Her: She said "of course you can have a brownie, after you've eaten dinner" He ignored me, carried the container into the dining room, and said, "I'm having it now."
Her: She said, "You can't have them now, but you can after dinner". He started to get upset and whine. I said, light-heartedly "Well, looks like you want to go to your room. That's an odd choice when you could be out here with me, and we could be having fun."

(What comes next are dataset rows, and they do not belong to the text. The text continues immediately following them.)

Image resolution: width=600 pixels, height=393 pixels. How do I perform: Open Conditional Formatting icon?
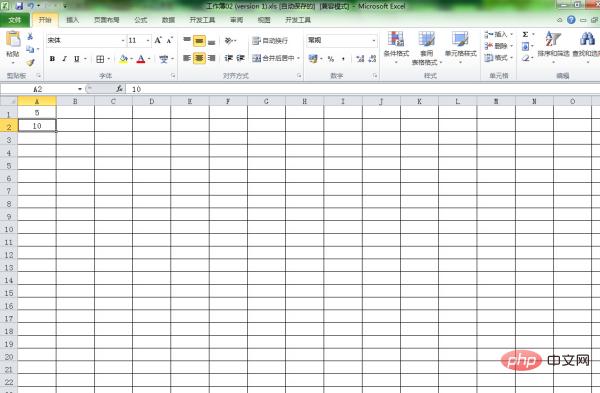(396, 40)
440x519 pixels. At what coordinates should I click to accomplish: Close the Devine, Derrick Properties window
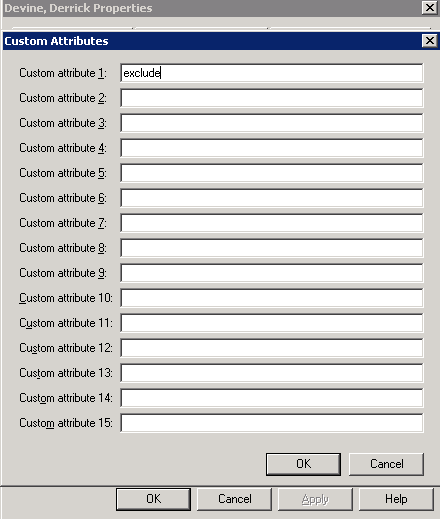point(429,7)
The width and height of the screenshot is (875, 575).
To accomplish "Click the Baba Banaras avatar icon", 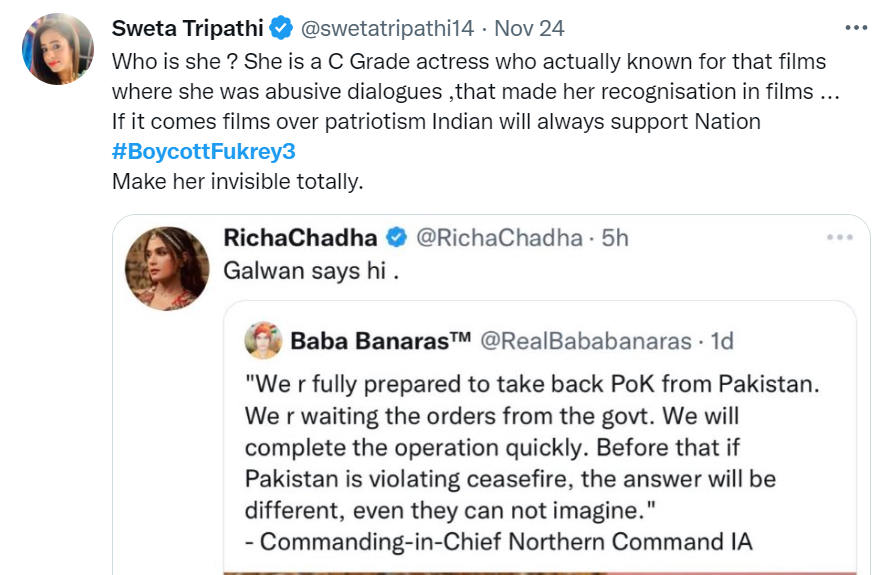I will (x=263, y=341).
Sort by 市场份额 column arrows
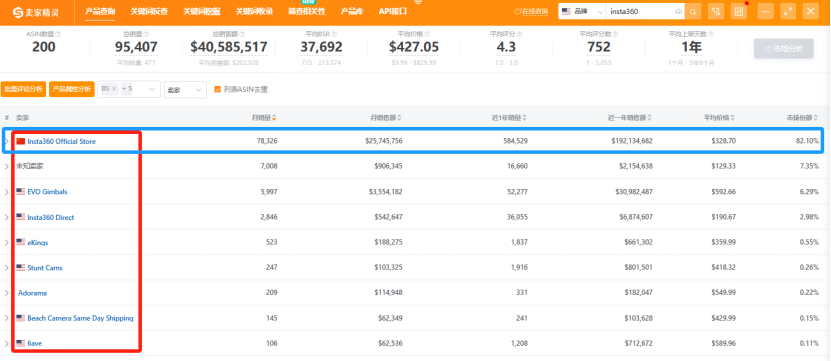The height and width of the screenshot is (361, 831). coord(816,118)
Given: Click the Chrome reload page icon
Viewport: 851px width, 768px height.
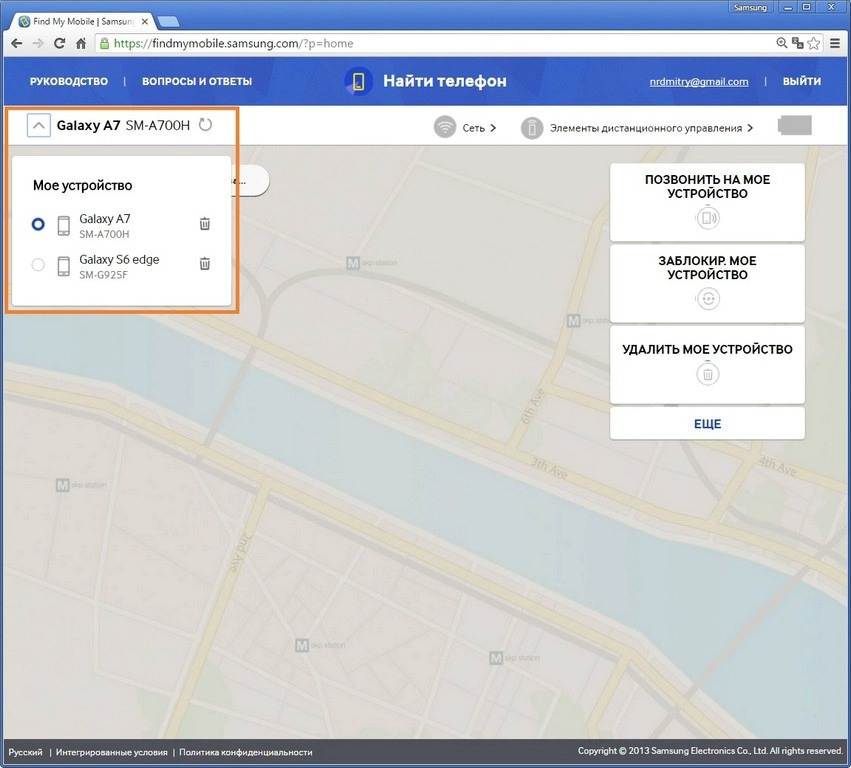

(Greg): That's brilliant and important. He can't EVER be allowed to whine or he'll keep trying it, in various ways, all his life. And you immediately described a consequence for his whining, possibly giving him chance to choose wisely BEFORE getting the consequence.
Two Choices
"I'll give you two things you could do. You could do either one or a combination of them.
FIRST
**(I'll be you.) "Jared, you have a choice, and you have to make it right now. You can (1) talk about this with me until you see why you can't have the brownie now (and you can put it in your words), or (2) you can keep whining, but you'll have to do it in your room because it's an unpleasant sound that we just don't make out here where other people are happy."
SECOND (always multiple approaches)
**Still you. (This approach works quickly)
"Jared, you have a choice, and you have to make it right now. You can (1) keep whining for the brownie, and then I will choose not to let you have any of these brownies at all-not ever. I will eat them. Or (2) you can stop whining, and have a brownie after dinner."
**NEVER give a child something they whine to get. It trains them to whine.
Her: He quickly started to run away and said, "I don't want to go to my room!" But he also stopped whining immediately.
Mom: "Ok, cool"
**Notice she didn't praise him. Just noted his decision and desire to avoid a consequence that would be unpleasant, and informed him that it was a cool or wise decision.
Listening and Acting Sooner When Child Defies You
Mom: "Then I looked surprised and pointed out his huge foam sword he likes. First, he started poking me with the sword and I said "Jared, there is no hitting unless we both agree, or I'll have to take the sword away". So then he started putting the sword in my face while I was obviously reading something. I said, "Jared, I don't like that," and he started arguing.
**Now to her: BOOM!! RIGHT THERE when he used the sword inappropriately the second time is where you need to act. He directly defied you. That means that loving and teaching with WORDS did not work.
"So now you teach with consequences. He goes to his room. Now (no anger). He has to learn that unacceptable behavior is exactly that. If you don't teach this, he will learn that the world is chaos.
Mom: I pointed out what he was doing, "I said you're frustrated and now you're being unloving. You can stop being unloving and stay or continue and go to your room, what's your choice?"
**(Good words, to be sure, but) Too many words and too late.
Mom: When it was time for him to come down I asked him, "what happened?"
Why Children Make You Repeat Lessons
To all: If you find yourself repeating lessons over and over, you're the fool. The child is smarter than you think and manipulates you to have to repeat it. Why? 1. They control you 2. They get to act like it's the first time, paving the way for the next repetition.
He replied, "I was frustrated because I couldn't have chocolate brownies so I hit you with my sword."
I asked, "What could you do differently?" and he said, "Ask for some love?"
AND she said, "Look at what you DO have to be happy about. "I can't have brownie now, but I get to have brownie later!" I realize this isn't about the brownie — I'm assuming it's about feeling controlled and entitled?
**Yes
How could I have handled it differently? I feel like I could be teaching him so much better, not just sending him to his room.
**It's not just sending him to his room. It's about addressing unproductive behavior faster and more consistently.